For novice investors who feel comfortable taking action here, the simple trade is to trim your position in TAN a bit. You could then buy back those shares once Vivint and Sunrun settle back down to earth. For advanced investors, you might consider trying to play Vivint and Sunrun on the downside. We’d advise against shorting, since some of the most sophisticated institutional long/short traders are probably getting their asses handed to them right now. The irrationality of the Robinhood trader types will far exceed your margin account limits. Instead, you might consider put options.
We strongly advise our readers never to dabble in options because it’s the domain of extremely sophisticated institutional investors. With that said, buying a put is a much better way to capture a stock’s downside than being short. More sophisticated investors may consider hedging TAN’s appreciation by purchasing puts against Vivint and Sunrun, allowing plenty of time for the trade to mature. Just remember, the person on the other side of the trade you’re making is probably a computer algorithm that’s considering far more variables than you can possibly imagine. Whatever money you put up on an options trade, you should be prepared to lose.

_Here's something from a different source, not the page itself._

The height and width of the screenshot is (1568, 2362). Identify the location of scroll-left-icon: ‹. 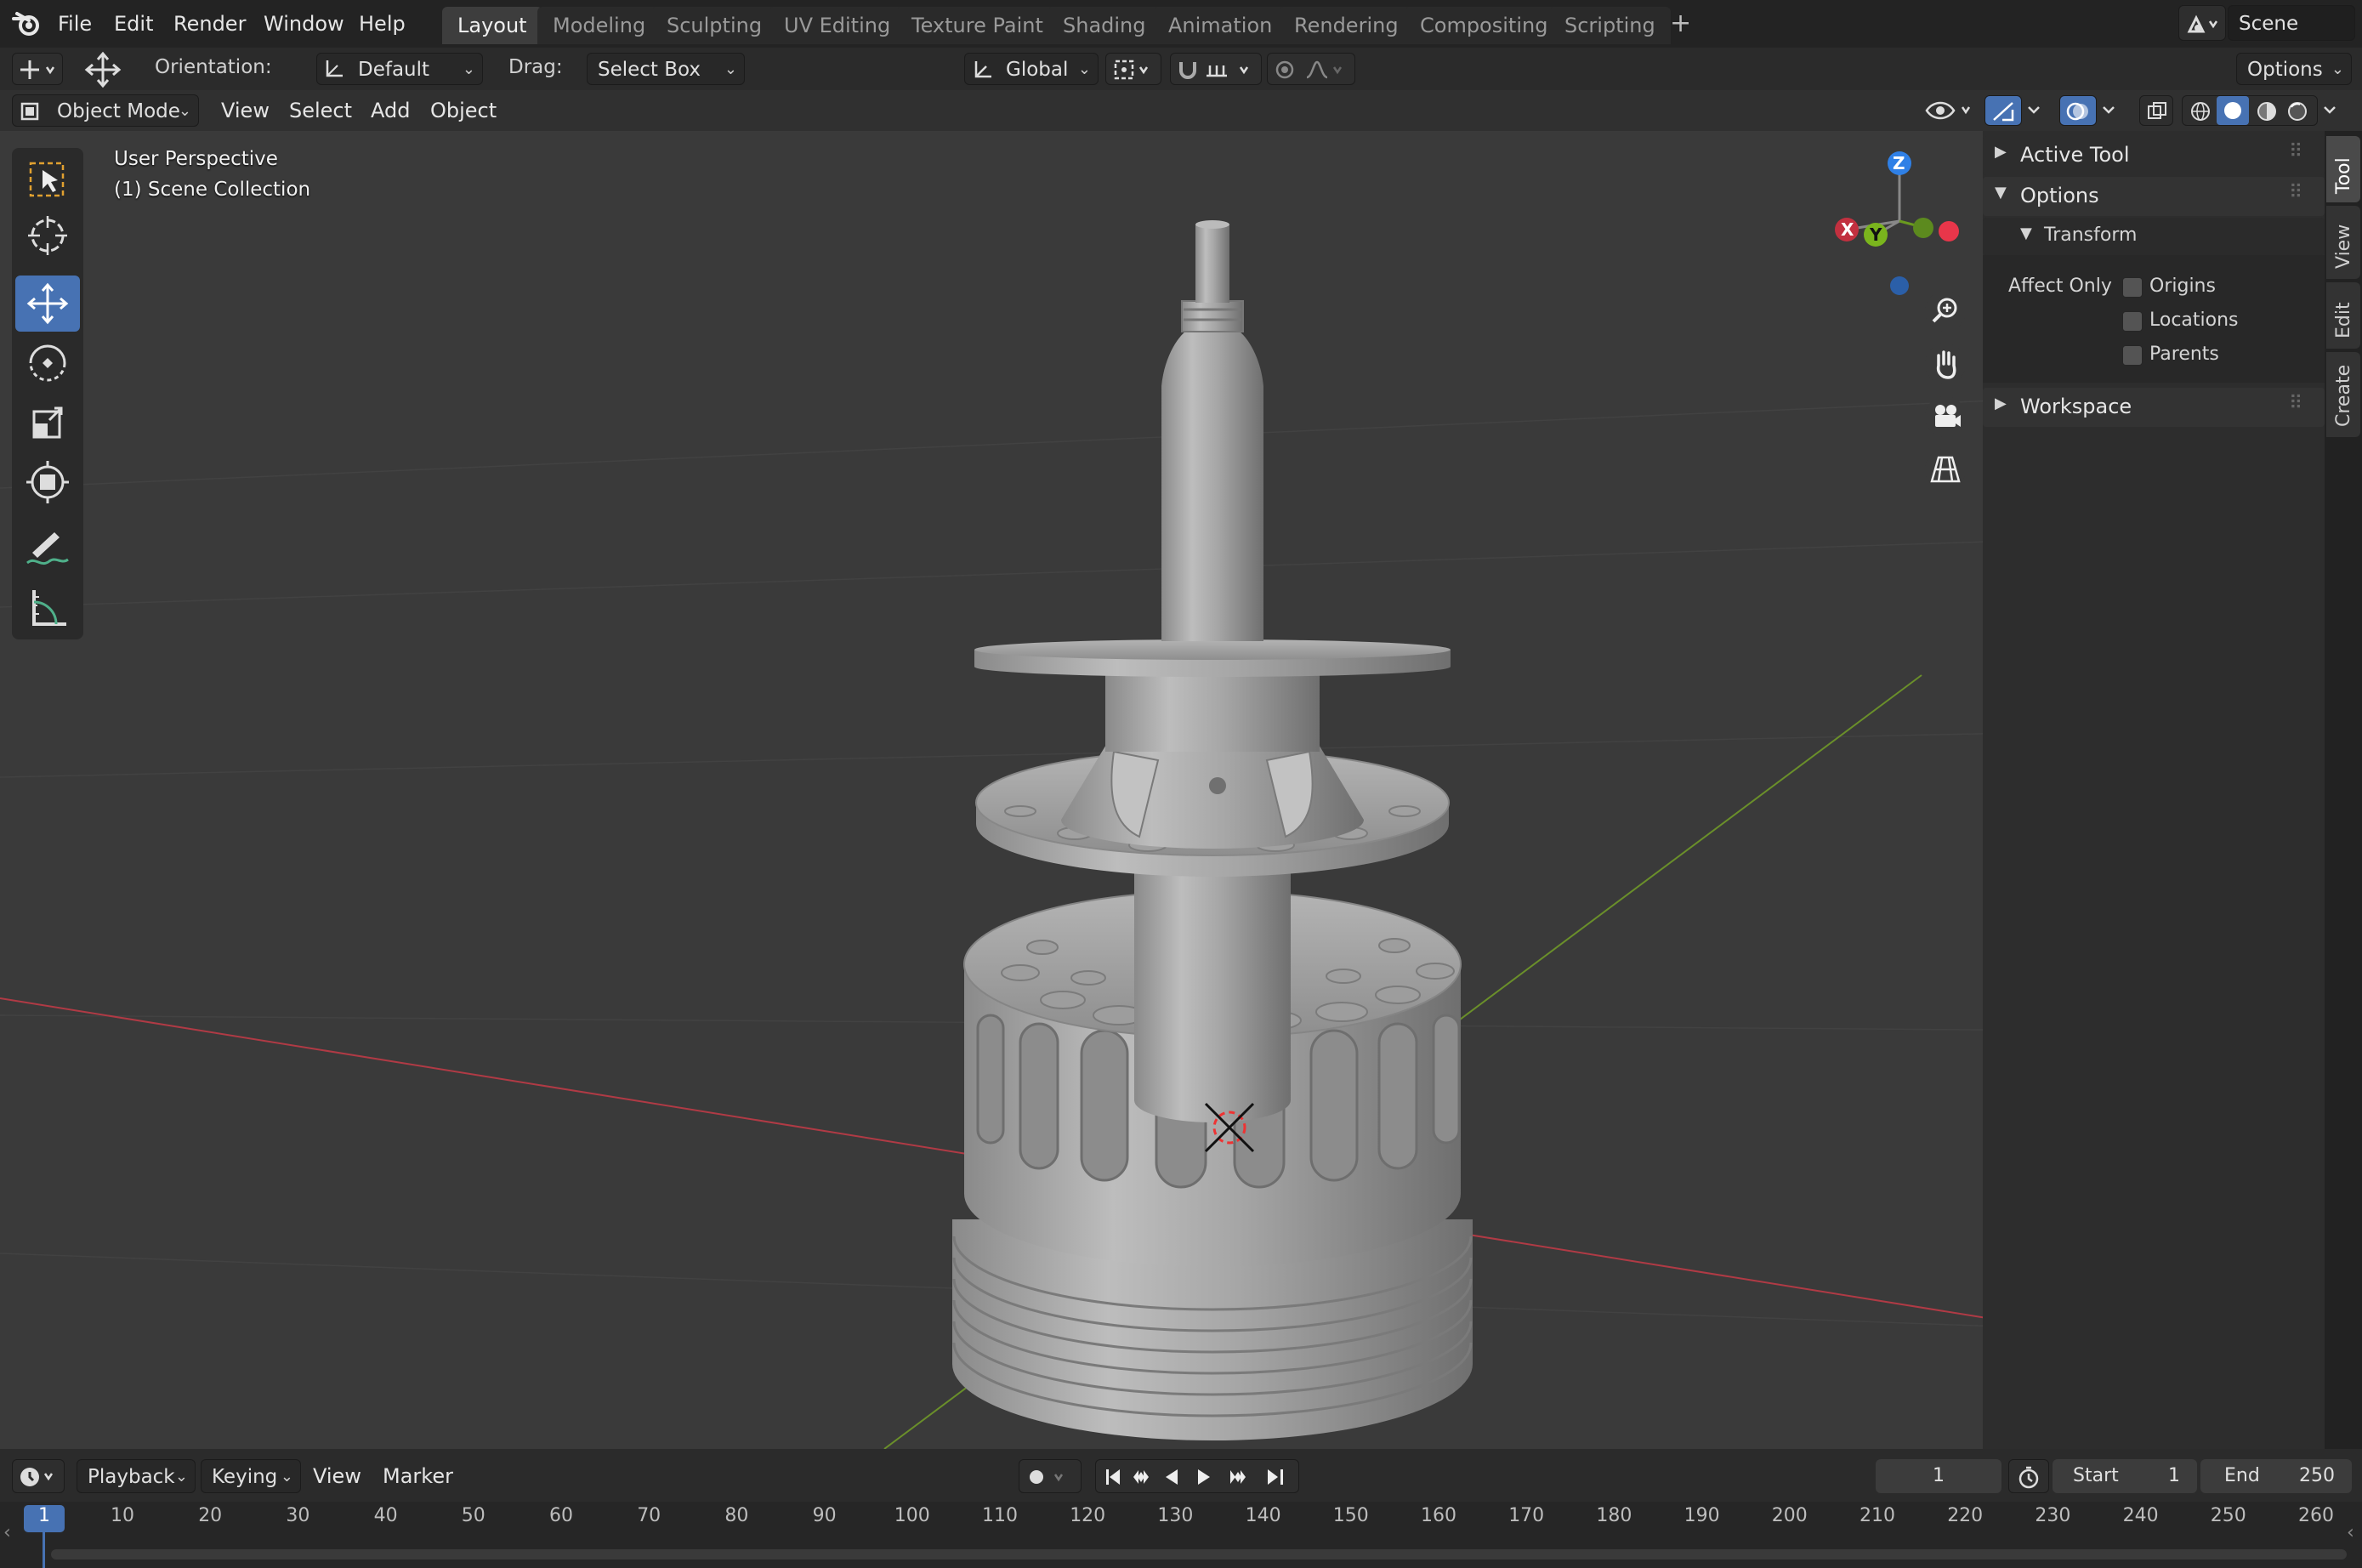
(7, 1532).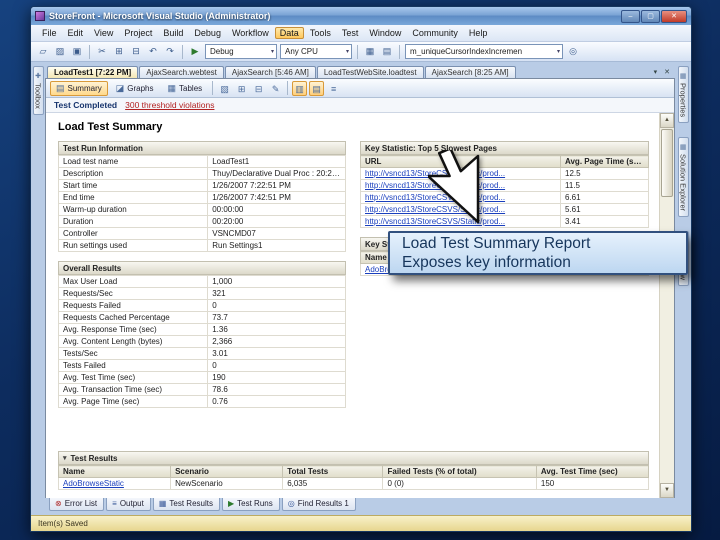 This screenshot has width=720, height=540. Describe the element at coordinates (77, 52) in the screenshot. I see `save-icon: ▣` at that location.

While our overall conviction on solar investing hasn’t changed, we’re trimming our position in TAN a bit based on the fact we believe the two major contributors of return are extremely overvalued for no apparent reason. Today’s markets may be showing more irrationality than we’ve ever seen, much of it owing to the emergence of the Robinhood gamblers who have commandeered today’s market. Eventually, hype will dry up, and we’ll be left with the pure-play exposure we’re looking for from the only solar ETF out there – the Invesco Solar ETF.